西嶋豊彦(以下、西嶋):それは僕が「ディスレクシア」という特殊な症状を抱えていることに大きく関わっていると思います。実は、僕自身がそのことを初めて知ったのは50代になってからのことなのですが、特に学校での音読の時間は文字を上手く読むことができず、そのハンディは並大抵のものではありませんでした。

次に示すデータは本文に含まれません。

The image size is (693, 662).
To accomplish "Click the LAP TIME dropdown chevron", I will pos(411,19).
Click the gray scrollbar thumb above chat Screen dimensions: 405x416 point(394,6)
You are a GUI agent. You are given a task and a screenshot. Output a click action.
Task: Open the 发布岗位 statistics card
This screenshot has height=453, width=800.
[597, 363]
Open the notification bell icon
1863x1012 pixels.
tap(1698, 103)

でも、当時は「ディスレクシア」という言葉さえ存在していなかった頃のことですから、僕の症状を今のように医学的に説明することや理解を得ることは難しく、周囲は僕に対してただ単に「字が読めない特殊な子」という見方をしていたのではないかと思います。ですから、僕はいつも周囲の偏見や学校の在り方などに常に反発し、憤りを感じながら育ってきたような気がします。
とにかく本を読んでいると文字が粒状に見えて、一つの文字を読み終えると前の文字が記憶から消えていってしまう。単語や文字の理解が出来ず、漢字を覚えることも難しいので、文章を理解するスピードも当然遅くなってしまいます。今思えば、そのハンディを跳ね除けるために、ひたすら「絵の世界に没頭し、そこに自分のエネルギーを注ぎ込む必要があったのかもしれません。

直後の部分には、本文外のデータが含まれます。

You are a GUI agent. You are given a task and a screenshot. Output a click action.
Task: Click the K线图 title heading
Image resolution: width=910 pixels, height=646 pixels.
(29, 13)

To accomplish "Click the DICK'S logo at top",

文字で理解できない分、普通は五感でキャッチする感覚をそれ以外の六感も駆使して莫大な量の情報を手にすることが必要だったんです。ですから、僕の場合は学校で学ぶというより「生きることや毎日の営みそのもの」を野に咲く花や、そこでさえずる鳥の声を通して自然界から感覚的に学ぶことしかできませんでした。
雨格子
ディスレクシアを活かし、表現される多様性
──ご自分が「ディスレクシア」であるということを知った後、作風を含めてどのような変化があったのでしょうか?

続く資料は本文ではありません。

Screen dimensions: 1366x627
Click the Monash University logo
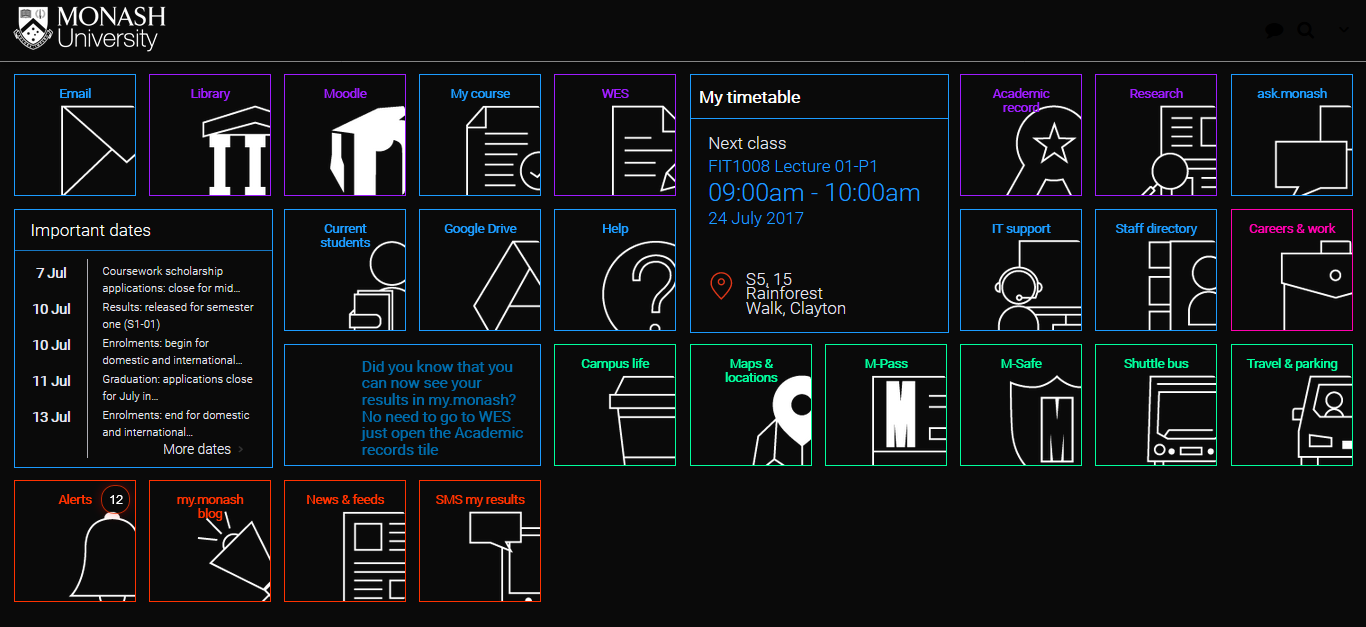88,29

西嶋:僕の場合、「文字を読むことが苦手」というハンディ以外は、自分でも自信過剰ではないかと思うくらい自信に満ち溢れる側面があって、僕はこれを「感情の凸凹」と呼んでいるのですが、心の起伏の幅に大きな揺れがあるような気がします。とにかく次から次へと次元の異なる発想が生まれてきてしまう。
その中には、過激なアイディアも含まれていて、自分の中にある非普遍的な要素をなかなか分かってもらえなかった。でも、文字を通して理解することが難しい分、ディスレクシアという症状を持っているからこそ「自分と感性が合うもの」や「自分が好きで得意なこと」ことを見つけると「特異な集中力」を発揮するという素晴らしい一面も兼ね備えていると自負しています。
僕は自分が「ディスレクシア」だと分かってからは「他の人たちと違っていてもいいんだ」という安心感を手に入れ、今でこそ社会的な認知を得て、ポジティブに受け入れられている「多様性」や「多面性」を素直に表現し、より大胆な作品作りができるようになったと思います。